Request A: According to the article about the solo Antarctica ski expedition, how many days did the crossing take?

Solo ski: Weston native completes Antarctica expedition

Eliastam, who lived in Weston until she was 13, completed a 700-mile trek across Antarctica on Jan. 18.

Monet Eliastam sets off with her pack in Antarctica as she attempts a solo expedition across the frozen continent. (Courtesy photo/ Sara Jenner)

When the snow of Antarctica settled under Monet Eliastam’s feet, there was a brief moment when she thought she had hit a crevasse and might plummet into a fracture in the ice.

But it was just the snow settling, a sensation she had read about in books about polar expeditions years before. She moved forward across the expanse and became the first American woman to ski across Antarctica solo. She was drawn to the expedition because she loves the feeling of surviving a challenge.

“I liked the idea of doing something where I was self-sufficient,” she said.

Eliastam, 36, who lived in Weston until she was 13, completed a 700-mile trek across Antarctica on Jan. 18. She spent 57 days crossing from the Ronne Ice Shelf in western Antarctica to the South Pole.

She credits her love of adventure to books, including “Endurance: Shackleton’s Incredible Voyage” by Alfred Lansing and “Mawson’s Will” by Lennard Bickel. As a child, she spent hours at the Weston Public Library. As a student at Barnard College, she took a class on literature about polar expeditions.

Request B: In the records, from the line holding "The height and" through the line holding "The width and height of the screenshot is (930, 845).", inclusive, rename "screenshot" to "screen image" and give those lines again with nothing else changed. Leave the pictures out.

Supplied records:

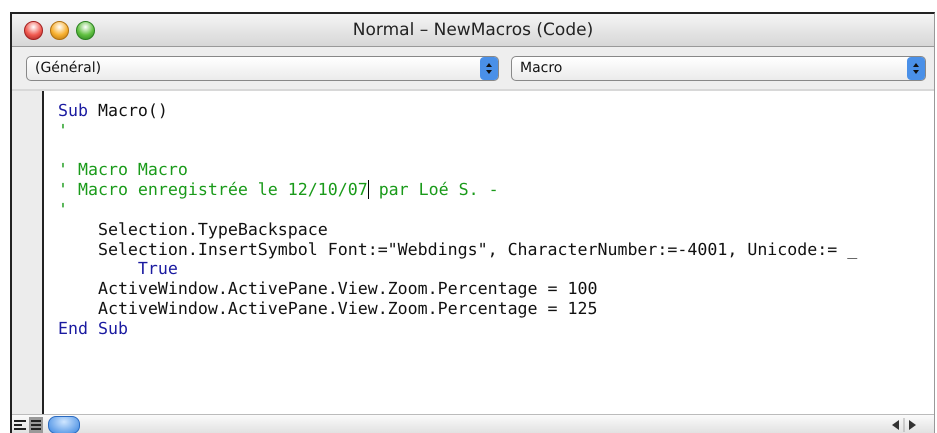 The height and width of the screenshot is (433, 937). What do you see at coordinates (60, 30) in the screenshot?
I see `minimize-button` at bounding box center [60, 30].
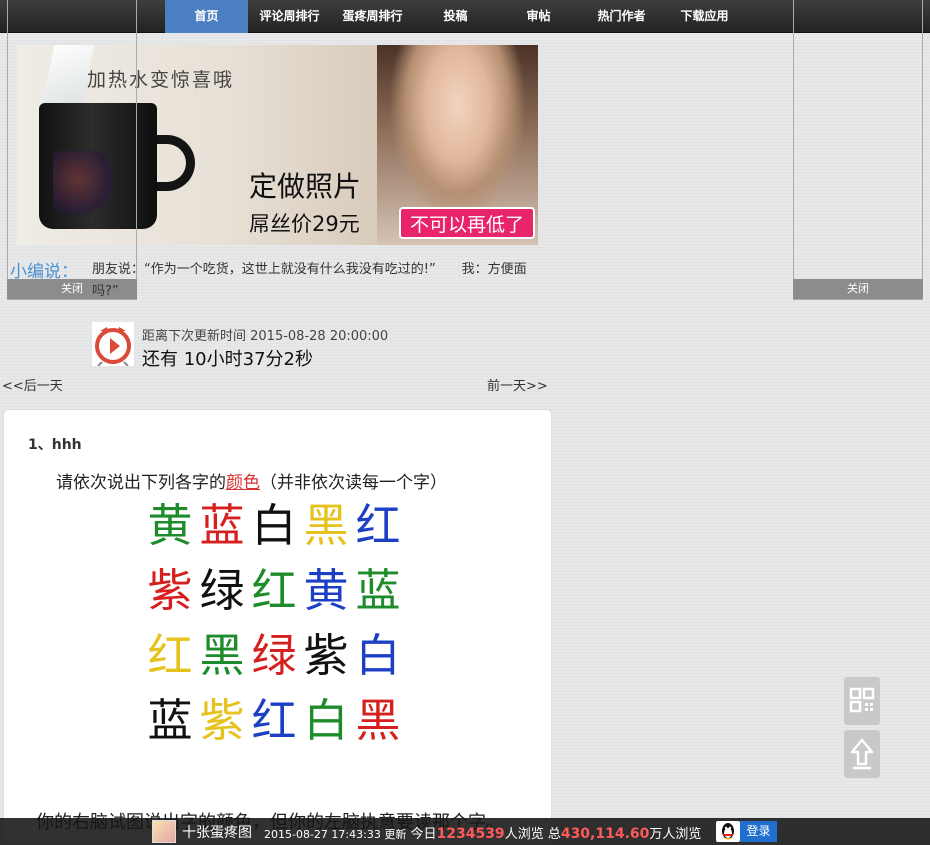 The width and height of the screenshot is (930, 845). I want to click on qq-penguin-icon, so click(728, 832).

---

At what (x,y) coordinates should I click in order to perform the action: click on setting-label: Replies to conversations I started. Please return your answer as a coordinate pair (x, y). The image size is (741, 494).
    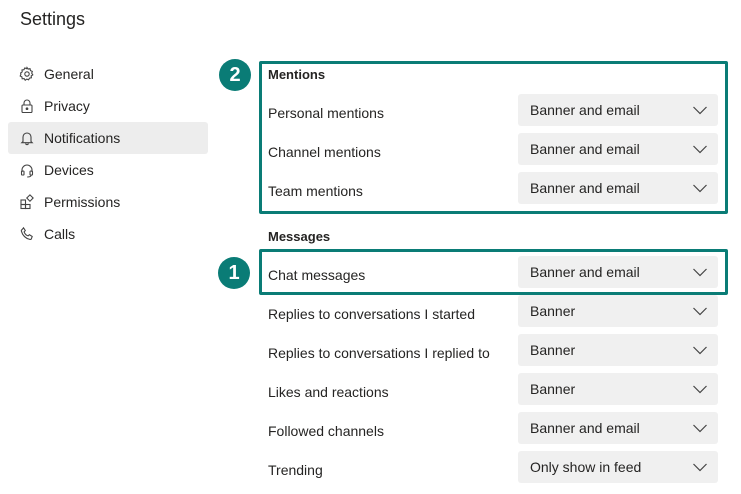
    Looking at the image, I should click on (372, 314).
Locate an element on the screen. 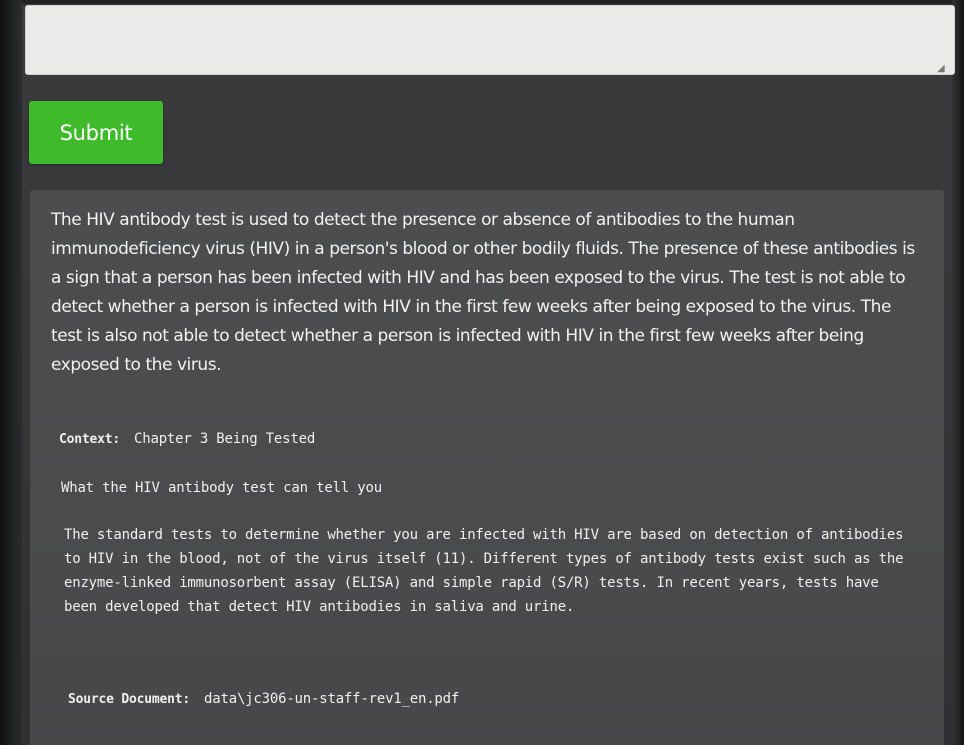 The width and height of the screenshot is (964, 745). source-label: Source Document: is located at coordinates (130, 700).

Exercise solution A: 57 days.

Exercise solution B:
 The height and width of the screen image is (433, 937). What do you see at coordinates (60, 30) in the screen image?
I see `minimize-button` at bounding box center [60, 30].
 The width and height of the screen image is (930, 845). I want to click on qq-penguin-icon, so click(728, 832).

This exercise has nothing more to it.